In the current study, a significantly lower procedure time was observed in the RF needle group. These time savings with the RF needle are likely due to a reduction in the time required to cross the septum and a more precise crossing of the septum at a desired location allowing optimized catheter contact with the targeted tissues. While needle type was determined at the discretion of the operator, the cases with the RF needle can be more recent. It is possible that development of operators’ skill sets and lab practices may also have occurred over time.

It is interesting to consider that increased left atrial access time in AF ablation cases has been observed to be associated with post-operative neurocognitive dysfunction at 2- and 90-day following procedures [17]. And, at least one study has found a significant association between longer procedure times and increased incidence of silent embolism, although no association was found with left atrial procedure time [19]. This could suggest that shortening the duration of AF ablation procedures may yield clinical benefits to patients.

In addition to the clinical benefits afforded by shorter procedure times, the economic benefits can also be considered.
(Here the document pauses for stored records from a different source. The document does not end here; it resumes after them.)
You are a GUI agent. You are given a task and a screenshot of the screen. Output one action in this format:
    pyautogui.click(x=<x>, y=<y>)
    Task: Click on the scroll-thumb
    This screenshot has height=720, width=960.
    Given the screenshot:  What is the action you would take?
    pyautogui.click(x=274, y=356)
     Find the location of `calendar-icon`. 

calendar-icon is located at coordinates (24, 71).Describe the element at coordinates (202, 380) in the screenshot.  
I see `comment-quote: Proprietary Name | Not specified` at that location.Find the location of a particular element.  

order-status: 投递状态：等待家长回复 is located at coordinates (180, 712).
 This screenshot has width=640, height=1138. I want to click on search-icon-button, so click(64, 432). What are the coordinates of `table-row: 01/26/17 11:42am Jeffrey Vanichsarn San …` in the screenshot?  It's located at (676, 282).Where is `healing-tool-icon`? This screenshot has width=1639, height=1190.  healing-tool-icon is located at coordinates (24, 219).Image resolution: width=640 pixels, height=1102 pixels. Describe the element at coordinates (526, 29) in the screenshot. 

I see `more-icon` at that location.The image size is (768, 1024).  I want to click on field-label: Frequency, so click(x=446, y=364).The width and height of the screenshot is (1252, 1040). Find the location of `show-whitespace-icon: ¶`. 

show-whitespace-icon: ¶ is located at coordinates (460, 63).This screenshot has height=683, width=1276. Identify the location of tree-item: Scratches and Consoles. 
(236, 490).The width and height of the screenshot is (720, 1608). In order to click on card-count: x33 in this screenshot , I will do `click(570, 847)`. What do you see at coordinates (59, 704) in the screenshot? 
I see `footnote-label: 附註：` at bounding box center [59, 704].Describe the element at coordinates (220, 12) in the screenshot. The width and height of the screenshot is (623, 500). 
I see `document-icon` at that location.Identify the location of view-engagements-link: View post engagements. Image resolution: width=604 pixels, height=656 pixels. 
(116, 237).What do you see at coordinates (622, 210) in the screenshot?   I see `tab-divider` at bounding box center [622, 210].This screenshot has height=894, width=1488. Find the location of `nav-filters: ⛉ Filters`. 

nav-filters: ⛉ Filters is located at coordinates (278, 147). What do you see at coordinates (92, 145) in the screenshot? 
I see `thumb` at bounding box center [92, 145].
Recently, the economic value of shorter procedure times on electrophysiology lab management was studied [20]. The results of the discrete event simulation model indicated that a mean reduction of 36 min seen with the use of cryoballoon, as compared with RF ablation procedures, translated into a 36.2% reduction in days with overtime, 92.7% fewer cumulative overtime hours, and a 46.7% increase in days with time available (at least 1 h) for additional electrophysiology lab use [20]. The lower mean time reported in the RF needle group in the current study suggests that improved EP lab efficiencies may also be achievable with its use.

Study limitations

Several limitations associated with the present study warrant mention. This study was a non-randomized single-center retrospective study. Exchanging catheters through a sheath, the numbers of flushes of the sheath and chronological state throughout the procedures may have an impact on the results of this study. In addition, because cerebral MRI imaging used in this study was generated through post-procedure routine safety monitoring of patients, there were no preprocedural images available for comparison. Even though patients were assessed for only ACE by independent, blinded neuroradiologists, we could not deny the possibility of events occurring immediately before the procedure. And, while the propensity score matching technique was used to attempt to reduce bias from potentially confounding variables, selective bias cannot be excluded. Further, no measurement of neurocognitive function was reported, limiting the ability to correlate the observed improvements in ACE and procedure time to patients’ cognitive functioning. It is recommended that large-scale prospective studies be conducted to confirm the results of this study.

Conclusions

The results of the current study indicate that use of an RF needle for transseptal puncture is associated with a lower incidence of ACE and shorter procedure time during catheter ablation procedures for AF.